**EXERCISE REQUIREMENTS:**
Copy out every line of the listing in which "each" appears.

----- DATASET

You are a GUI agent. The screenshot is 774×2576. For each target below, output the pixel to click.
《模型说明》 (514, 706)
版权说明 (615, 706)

----------
----- DATASET

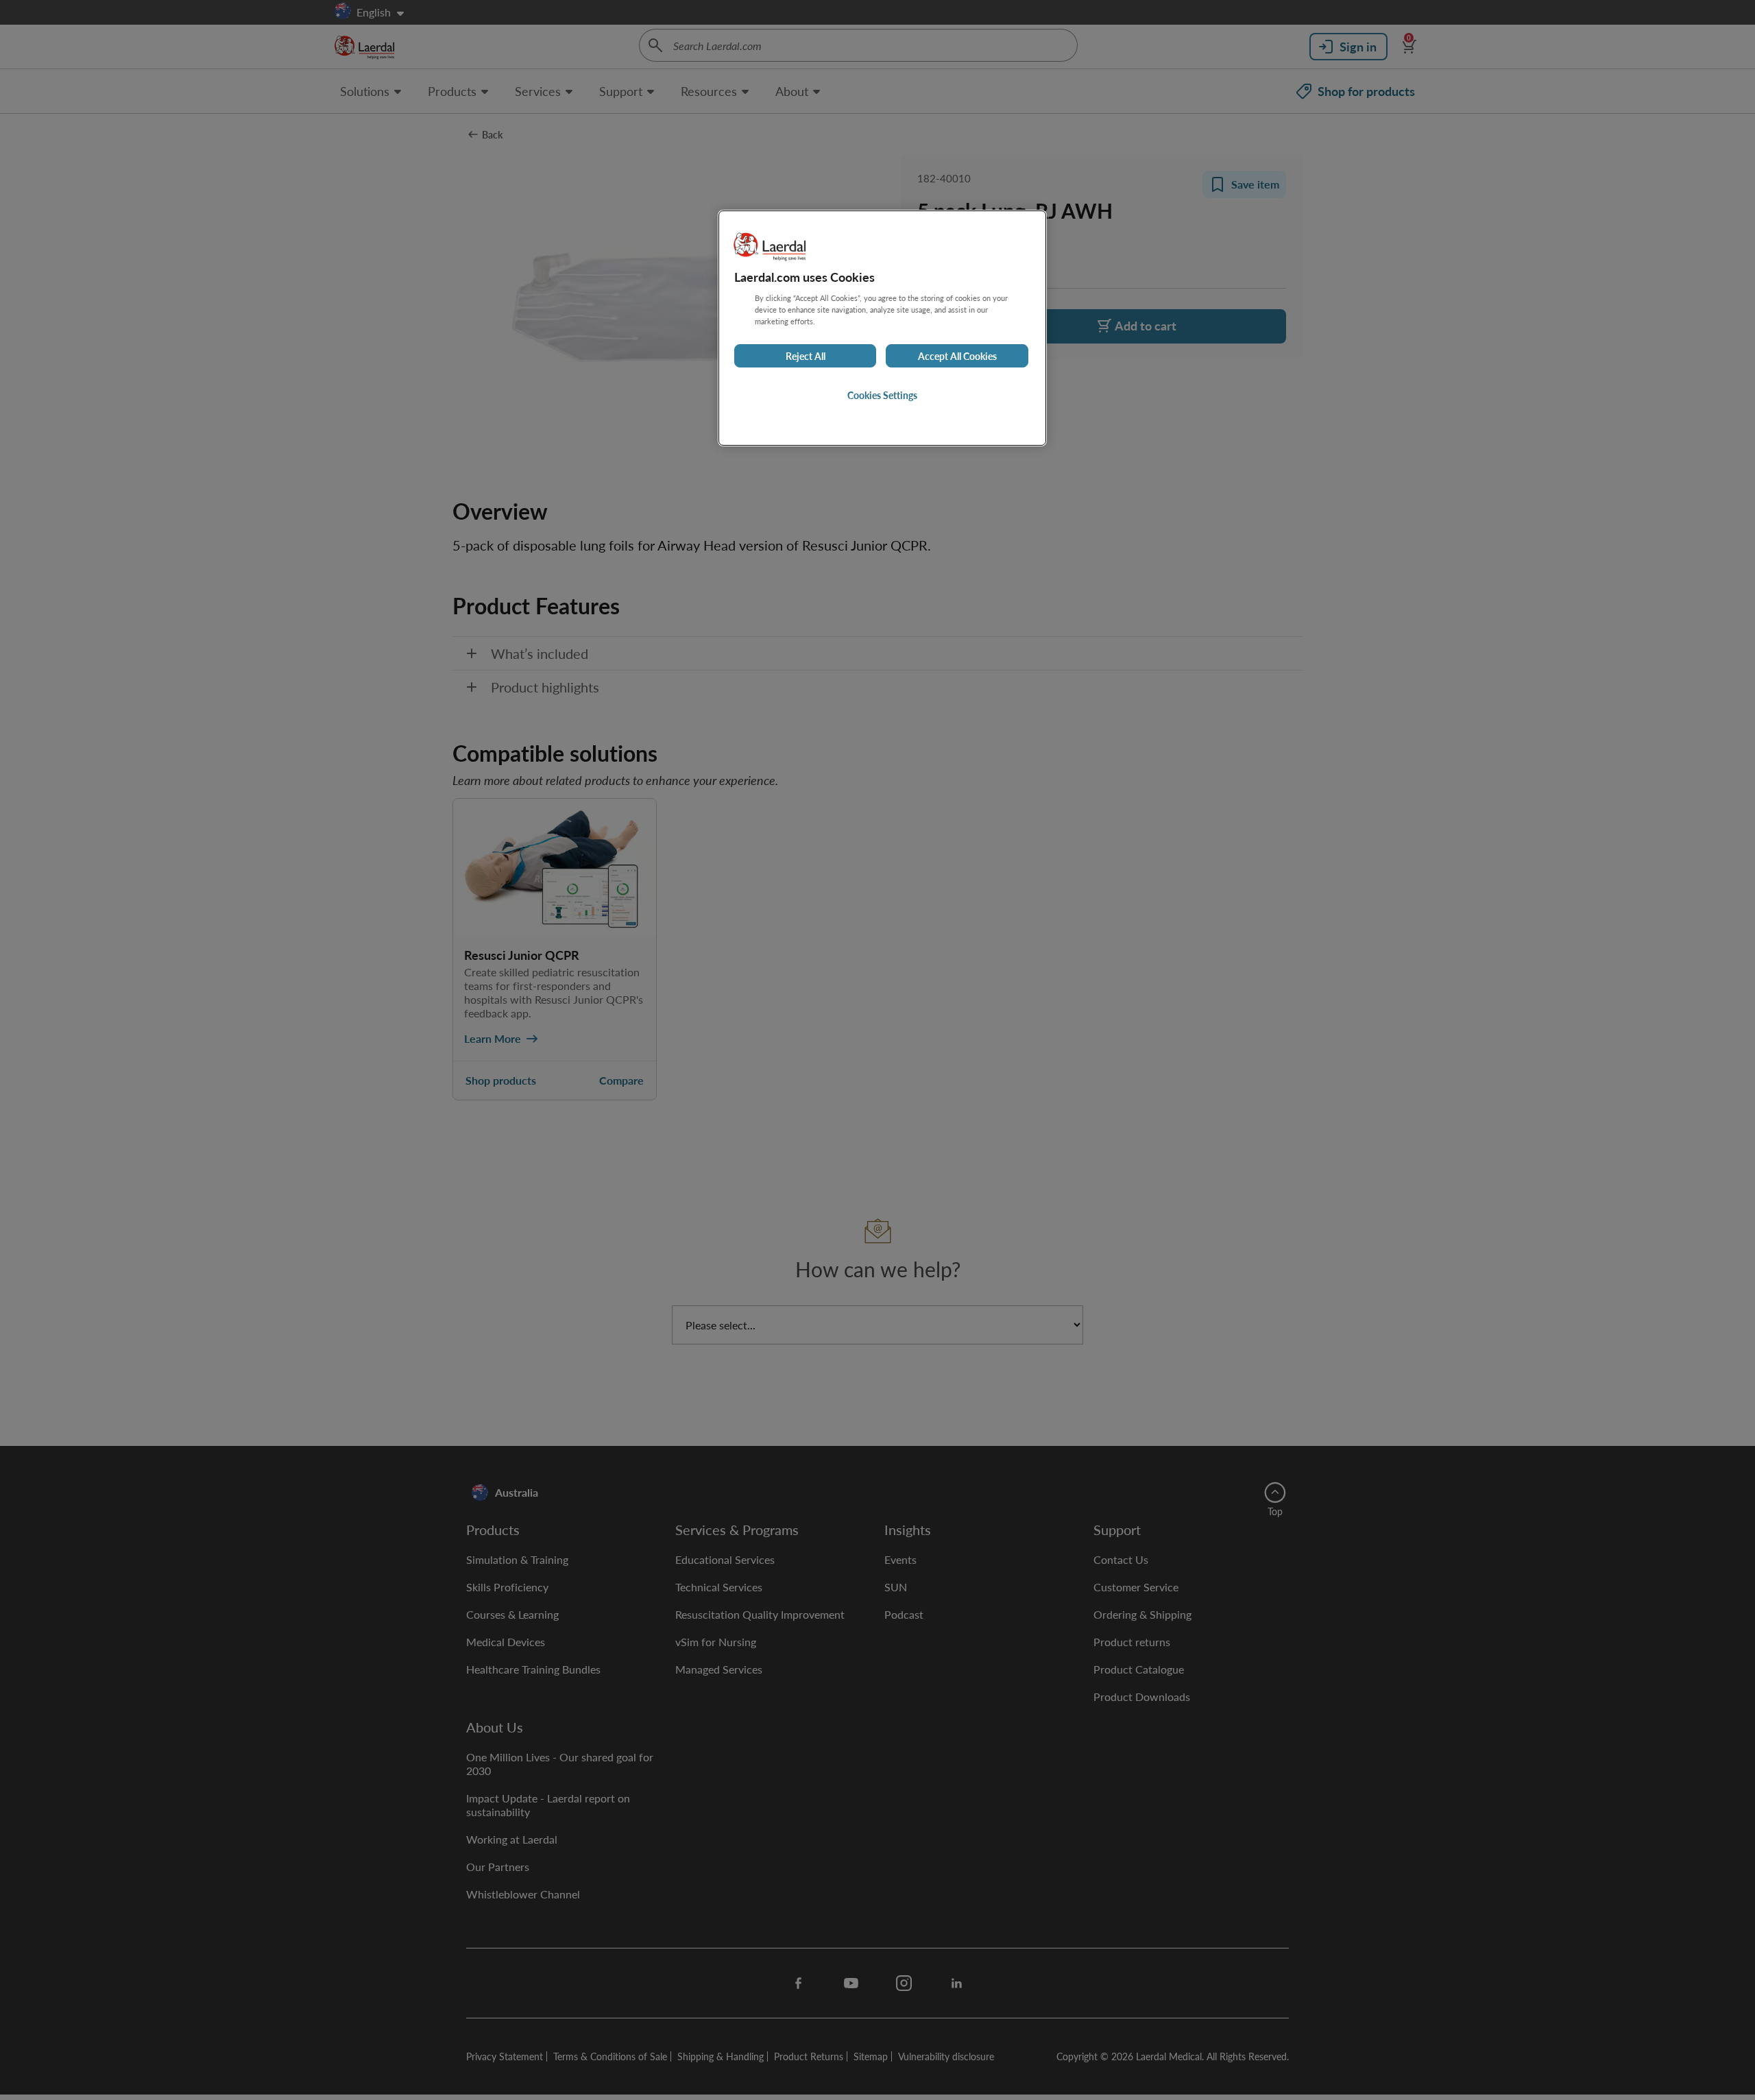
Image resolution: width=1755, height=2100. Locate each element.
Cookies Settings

----------

**SOLUTION BELOW:**
You are a GUI agent. The screenshot is 774×2576. For each target below, output the pixel to click.
Image resolution: width=1755, height=2100. Locate each element.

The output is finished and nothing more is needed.